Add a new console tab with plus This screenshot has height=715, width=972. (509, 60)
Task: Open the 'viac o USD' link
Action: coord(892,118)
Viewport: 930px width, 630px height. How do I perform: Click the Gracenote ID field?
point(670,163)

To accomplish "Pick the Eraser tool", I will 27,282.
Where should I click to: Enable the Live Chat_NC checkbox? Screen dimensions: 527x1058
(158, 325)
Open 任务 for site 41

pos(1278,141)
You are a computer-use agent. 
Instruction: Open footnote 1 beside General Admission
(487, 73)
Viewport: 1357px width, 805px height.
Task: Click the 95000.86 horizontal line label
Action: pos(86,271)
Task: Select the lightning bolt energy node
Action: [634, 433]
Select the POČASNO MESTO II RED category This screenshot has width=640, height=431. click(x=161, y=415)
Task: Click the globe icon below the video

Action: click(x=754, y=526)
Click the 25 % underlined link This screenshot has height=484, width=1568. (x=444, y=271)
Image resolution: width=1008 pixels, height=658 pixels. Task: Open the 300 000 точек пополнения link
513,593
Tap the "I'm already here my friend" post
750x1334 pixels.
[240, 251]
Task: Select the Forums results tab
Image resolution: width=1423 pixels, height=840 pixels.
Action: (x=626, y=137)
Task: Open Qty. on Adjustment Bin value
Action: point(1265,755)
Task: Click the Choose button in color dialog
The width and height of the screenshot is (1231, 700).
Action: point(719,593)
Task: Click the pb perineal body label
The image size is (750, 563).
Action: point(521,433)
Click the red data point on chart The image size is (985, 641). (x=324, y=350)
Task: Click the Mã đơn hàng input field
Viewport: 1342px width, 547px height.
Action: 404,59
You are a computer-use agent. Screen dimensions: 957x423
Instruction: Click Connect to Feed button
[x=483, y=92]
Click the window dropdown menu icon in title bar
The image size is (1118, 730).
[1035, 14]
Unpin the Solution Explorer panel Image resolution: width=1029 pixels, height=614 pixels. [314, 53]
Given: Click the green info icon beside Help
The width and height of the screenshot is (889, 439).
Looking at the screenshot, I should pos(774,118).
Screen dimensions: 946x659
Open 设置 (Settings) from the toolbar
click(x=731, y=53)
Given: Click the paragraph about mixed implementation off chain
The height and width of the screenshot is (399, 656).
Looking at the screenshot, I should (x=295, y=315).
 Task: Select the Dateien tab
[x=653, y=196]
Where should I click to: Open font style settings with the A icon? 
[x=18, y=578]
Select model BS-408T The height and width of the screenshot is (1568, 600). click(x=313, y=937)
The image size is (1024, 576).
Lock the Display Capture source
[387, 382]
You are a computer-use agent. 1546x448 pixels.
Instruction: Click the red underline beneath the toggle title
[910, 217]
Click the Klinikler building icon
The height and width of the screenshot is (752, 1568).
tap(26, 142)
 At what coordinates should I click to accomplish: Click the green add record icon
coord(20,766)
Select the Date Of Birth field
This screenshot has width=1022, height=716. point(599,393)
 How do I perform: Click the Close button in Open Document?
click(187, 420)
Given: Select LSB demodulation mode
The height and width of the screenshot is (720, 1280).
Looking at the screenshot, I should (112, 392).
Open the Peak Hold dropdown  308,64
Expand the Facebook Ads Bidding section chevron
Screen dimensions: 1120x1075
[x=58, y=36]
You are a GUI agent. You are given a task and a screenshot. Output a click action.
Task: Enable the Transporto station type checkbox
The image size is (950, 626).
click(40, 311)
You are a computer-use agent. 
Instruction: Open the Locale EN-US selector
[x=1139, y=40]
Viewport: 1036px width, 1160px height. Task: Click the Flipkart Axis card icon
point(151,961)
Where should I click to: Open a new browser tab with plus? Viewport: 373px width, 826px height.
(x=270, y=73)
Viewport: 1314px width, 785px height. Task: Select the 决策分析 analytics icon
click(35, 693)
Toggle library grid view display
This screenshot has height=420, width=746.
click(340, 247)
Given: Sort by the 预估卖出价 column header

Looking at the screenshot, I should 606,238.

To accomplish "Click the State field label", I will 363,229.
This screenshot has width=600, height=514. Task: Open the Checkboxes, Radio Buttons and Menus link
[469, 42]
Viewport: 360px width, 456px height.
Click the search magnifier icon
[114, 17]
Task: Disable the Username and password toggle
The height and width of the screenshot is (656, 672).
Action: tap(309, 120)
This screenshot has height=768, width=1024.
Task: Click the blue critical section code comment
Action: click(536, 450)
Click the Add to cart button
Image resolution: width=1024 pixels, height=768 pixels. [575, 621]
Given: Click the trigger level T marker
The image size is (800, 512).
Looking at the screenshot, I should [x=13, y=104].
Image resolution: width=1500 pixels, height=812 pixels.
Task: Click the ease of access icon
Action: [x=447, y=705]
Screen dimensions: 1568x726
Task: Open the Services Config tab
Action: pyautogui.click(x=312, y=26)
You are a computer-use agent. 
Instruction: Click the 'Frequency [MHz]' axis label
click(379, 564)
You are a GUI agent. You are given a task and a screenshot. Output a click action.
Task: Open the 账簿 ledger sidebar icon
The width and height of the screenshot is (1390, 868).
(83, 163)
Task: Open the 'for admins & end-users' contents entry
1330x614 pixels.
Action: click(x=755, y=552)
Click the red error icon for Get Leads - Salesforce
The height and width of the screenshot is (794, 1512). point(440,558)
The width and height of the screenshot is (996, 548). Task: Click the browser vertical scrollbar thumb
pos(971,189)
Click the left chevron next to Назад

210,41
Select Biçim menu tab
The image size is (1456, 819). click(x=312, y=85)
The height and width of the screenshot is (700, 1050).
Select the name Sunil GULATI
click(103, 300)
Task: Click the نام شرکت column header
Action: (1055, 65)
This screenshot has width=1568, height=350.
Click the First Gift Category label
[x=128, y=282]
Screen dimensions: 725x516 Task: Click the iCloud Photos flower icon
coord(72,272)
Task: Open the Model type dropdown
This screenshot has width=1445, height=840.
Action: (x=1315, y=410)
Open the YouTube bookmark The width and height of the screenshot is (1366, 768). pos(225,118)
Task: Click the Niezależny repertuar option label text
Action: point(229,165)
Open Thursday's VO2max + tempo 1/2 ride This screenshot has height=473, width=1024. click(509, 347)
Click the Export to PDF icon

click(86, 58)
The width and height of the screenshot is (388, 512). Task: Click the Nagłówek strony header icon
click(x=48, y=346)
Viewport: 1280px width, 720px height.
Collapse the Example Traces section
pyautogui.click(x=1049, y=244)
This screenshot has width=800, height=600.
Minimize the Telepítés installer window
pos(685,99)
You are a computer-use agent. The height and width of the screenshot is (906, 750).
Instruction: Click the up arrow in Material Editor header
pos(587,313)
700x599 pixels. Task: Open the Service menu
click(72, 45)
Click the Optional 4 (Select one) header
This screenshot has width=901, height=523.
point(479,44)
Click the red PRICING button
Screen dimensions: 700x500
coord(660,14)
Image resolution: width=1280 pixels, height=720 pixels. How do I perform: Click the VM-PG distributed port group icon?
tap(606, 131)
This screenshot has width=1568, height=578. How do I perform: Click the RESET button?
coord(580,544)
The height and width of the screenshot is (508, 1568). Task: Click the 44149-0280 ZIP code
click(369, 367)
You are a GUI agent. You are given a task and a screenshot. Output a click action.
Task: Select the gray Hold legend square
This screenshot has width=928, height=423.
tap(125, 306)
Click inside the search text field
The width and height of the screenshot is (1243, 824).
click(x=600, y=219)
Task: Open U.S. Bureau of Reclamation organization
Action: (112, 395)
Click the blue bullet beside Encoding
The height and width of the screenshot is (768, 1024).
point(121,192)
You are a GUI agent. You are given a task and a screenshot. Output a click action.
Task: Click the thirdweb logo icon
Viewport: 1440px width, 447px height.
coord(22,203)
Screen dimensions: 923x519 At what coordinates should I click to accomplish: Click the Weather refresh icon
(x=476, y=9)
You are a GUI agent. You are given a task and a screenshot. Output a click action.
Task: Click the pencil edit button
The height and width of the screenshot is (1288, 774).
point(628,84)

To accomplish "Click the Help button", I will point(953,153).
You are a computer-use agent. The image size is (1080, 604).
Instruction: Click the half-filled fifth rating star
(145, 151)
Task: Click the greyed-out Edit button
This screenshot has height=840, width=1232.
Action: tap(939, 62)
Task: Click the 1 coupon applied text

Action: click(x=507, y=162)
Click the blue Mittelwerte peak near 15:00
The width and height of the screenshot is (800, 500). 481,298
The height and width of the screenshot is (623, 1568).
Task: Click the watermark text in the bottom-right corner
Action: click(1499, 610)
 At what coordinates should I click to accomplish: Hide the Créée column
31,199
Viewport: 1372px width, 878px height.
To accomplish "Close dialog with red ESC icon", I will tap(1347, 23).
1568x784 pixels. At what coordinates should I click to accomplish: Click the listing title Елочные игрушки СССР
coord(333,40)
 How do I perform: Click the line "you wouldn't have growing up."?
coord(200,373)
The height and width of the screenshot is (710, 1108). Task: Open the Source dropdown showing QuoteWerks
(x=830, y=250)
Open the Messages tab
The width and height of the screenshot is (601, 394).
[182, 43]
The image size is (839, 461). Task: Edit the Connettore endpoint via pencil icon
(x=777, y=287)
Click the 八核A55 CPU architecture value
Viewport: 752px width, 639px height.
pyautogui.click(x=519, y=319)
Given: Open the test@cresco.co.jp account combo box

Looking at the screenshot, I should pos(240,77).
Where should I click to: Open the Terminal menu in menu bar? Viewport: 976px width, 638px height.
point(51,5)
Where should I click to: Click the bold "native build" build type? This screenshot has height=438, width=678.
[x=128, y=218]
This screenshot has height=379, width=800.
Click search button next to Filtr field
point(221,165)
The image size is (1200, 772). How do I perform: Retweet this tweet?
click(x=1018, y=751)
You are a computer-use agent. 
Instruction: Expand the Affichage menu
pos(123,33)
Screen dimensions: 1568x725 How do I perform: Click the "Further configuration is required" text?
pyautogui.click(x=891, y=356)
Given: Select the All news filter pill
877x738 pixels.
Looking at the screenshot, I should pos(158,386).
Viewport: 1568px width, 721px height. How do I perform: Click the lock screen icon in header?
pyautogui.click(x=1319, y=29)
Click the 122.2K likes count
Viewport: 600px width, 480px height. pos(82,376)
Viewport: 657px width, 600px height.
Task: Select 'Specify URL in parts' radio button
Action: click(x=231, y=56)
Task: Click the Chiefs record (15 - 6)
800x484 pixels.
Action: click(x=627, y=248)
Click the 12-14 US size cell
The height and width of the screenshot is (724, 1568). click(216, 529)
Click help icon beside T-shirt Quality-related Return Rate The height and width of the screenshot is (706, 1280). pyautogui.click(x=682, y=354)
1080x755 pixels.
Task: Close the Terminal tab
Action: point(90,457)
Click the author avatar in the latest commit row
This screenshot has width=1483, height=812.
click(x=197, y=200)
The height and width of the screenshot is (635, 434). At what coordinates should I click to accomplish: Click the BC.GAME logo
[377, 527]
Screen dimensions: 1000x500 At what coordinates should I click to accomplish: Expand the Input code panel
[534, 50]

■ Work required:
Look through the material above and pick out each line holding the word "dialog".

■ Output of the exercise:
Task: Click the Choose button in color dialog
To accomplish "Close dialog with red ESC icon", I will tap(1347, 23).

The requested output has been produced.